One of my favorite musical artists of all-time is Bruce Springsteen, and this year marks the 40th anniversary of his seminal album “Born to Run.” The story goes that this was a make-or-break album for “The Boss.” If this project did not gain traction and sell well then his label was probably going to drop him. So, needless to say, Springsteen was highly motivated to create the best rock album he could. And boy did he! “Born to Run” is widely considered to be one of the greatest albums to ever be produced.
Earlier in the year, Bruce did an interview with Rolling Stone magazine about the making of the album; and, strange as it may seem, a portion of his reflection hit home with me as a preacher.
In the interview, the reporter asked the following question: “When you heard a mastered version of the album, you hated it and threw it into a pool. You’ve said the truth is that you were afraid. What were you afraid of?”
To which, Springsteen replied: “I’ve always had a bit of an ambivalent attitude towards…what was I afraid of? Change, I don’t know [laughs]. Also, it was a moment when your music was the totality of your identity, and so you were so caught up and invested in it. Part of what made the record good is that we went to extremes to structure it and compose it and play it in this very detailed and drive-yourself-crazy fashion.

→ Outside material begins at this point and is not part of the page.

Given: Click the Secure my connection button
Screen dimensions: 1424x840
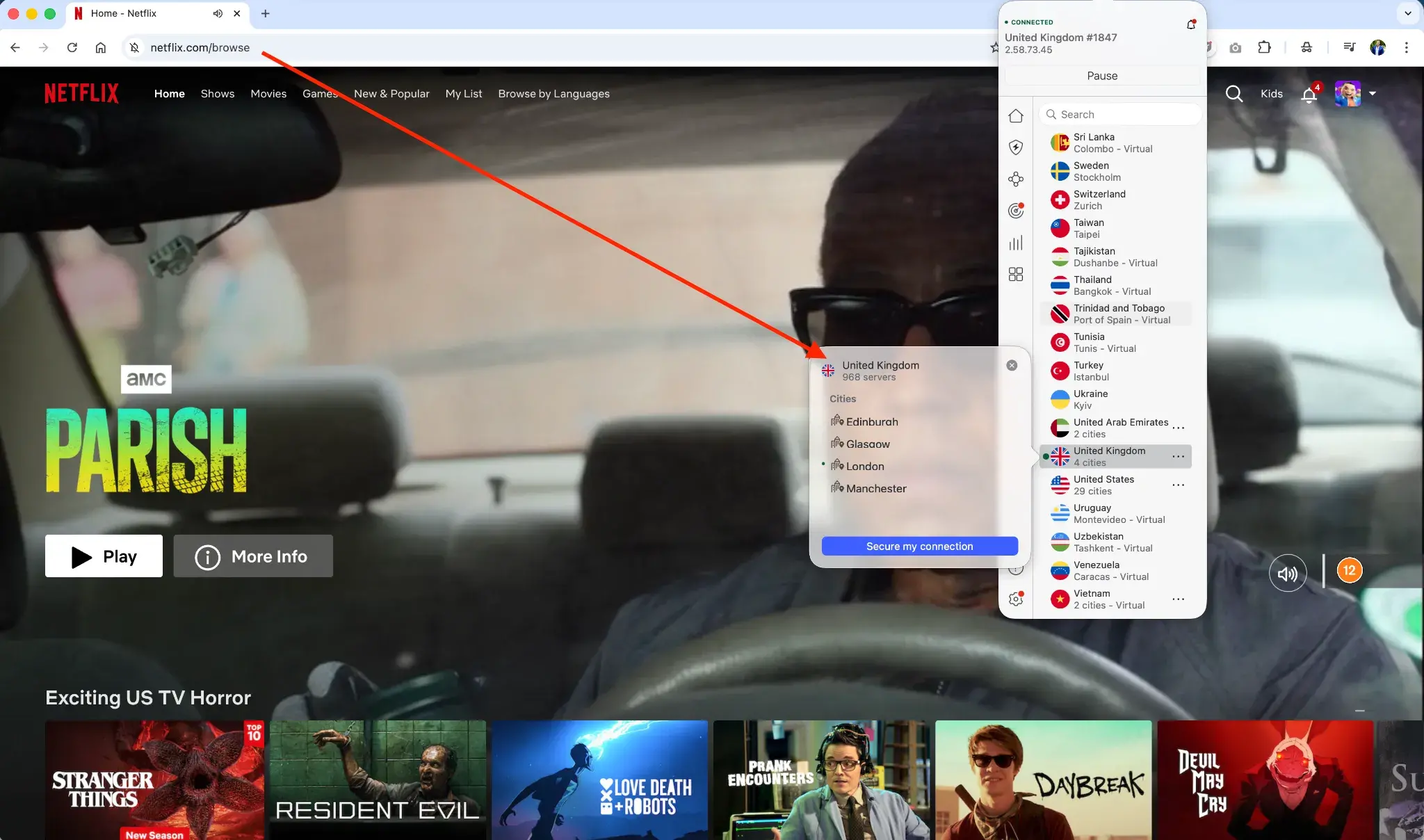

I hadn’t listened to it in about 20 years or so, and I recently listened to it because we remastered it and I said, ‘Wow.’ It held up really well, because it was just structured and built like a tank. It was indestructible, and that came from an enormous amount of time that we put in, an unhealthy amount of obsessive-compulsiveness. So part of it was, I was afraid of releasing the record and just saying, ‘Well, this is who I am,’ for all the obvious reasons that people are afraid of exposure and putting themselves out there: This is who I am, this is everything I know, this is my best, this is the best I can do right now.”
The last part of Springsteen’s response is what I resonated with because that’s exactly what preachers do each and every week. We put ourselves out there in service to God’s Word, leaving us feeling exposed and afraid, at times. As with a song, there is a structure to a sermon, and every preacher builds his or her sermon to last and to have an eternal impact. That’s a lot of pressure to put on oneself, and that pressure returns as soon as the last sermon has been preached because Sunday’s always coming and we’ve got to do it all again.

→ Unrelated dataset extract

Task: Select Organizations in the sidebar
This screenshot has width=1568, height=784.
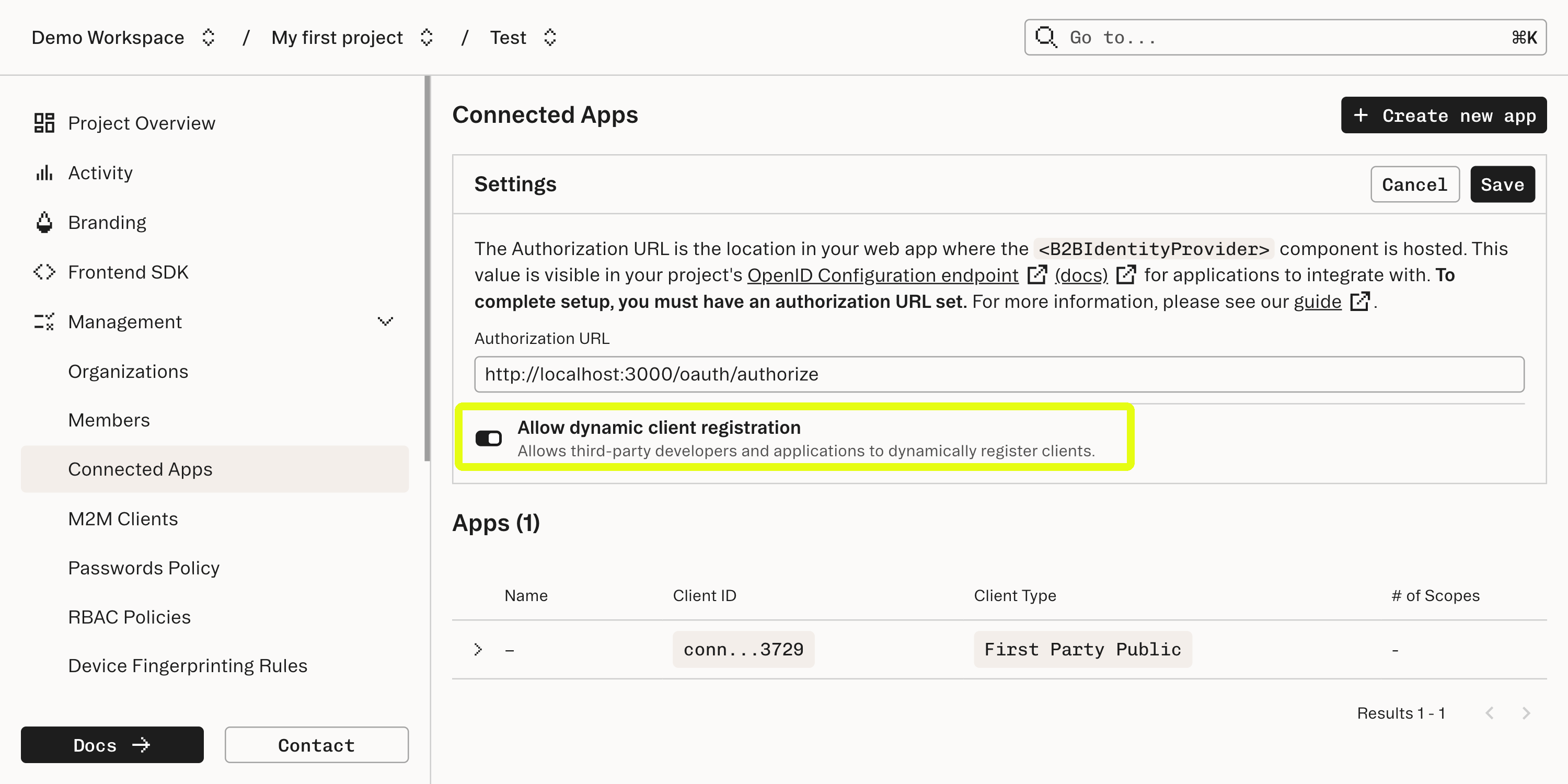Action: point(128,371)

With every sermon, as a preacher, you are constantly saying to your audience, as Springsteen does, “This is who I am, this is everything I know, this is my best, this is the best I can do right now.” And the best you can do on any particular Sunday is at the mercy of what is happening within the congregation, your family, and yourself that week.
Most of the preachers I know are extremely diligent about their sermon preparation, and they protect their prep time well. They have to or else it will get eaten up by the constant demands of ministry. However, the truth is that there is a limited amount of time to prepare a sermon each week. And sometimes it just isn’t enough to build the sermon you really want to build.
This is why the best preachers are heavily dependent on the Spirit of God, in both the preparation process and the presentation. They deliver their sermon with passion to the best of their ability and then say, “OK, Lord, take this meager offering and feed the masses through the work of your Spirit, because I’ve done the best I can do right now.”
Preaching is a courageous act because it requires so much vulnerability. And, as Springsteen notes, that can cause you to be afraid and self-conscious. While Springsteen was driven by the music to overcome his fear, preachers are driven by their service to God and their love for God’s Word to conquer their trepidations and get up on that stage. Then they do it all over again the next week.
This is why I am such a fan of preachers – because every week they pour themselves out for the sake of the people they serve and for the sake of the Kingdom of God, even though it’s a scary thing to do.
Just think about the incredible work of art we would have missed out on if Springsteen had given in to his fear. Now, think about all that we would miss out on if our preachers gave in to their fear.
Keep on preaching preachers, because we’re listening with grateful hearts for what you do!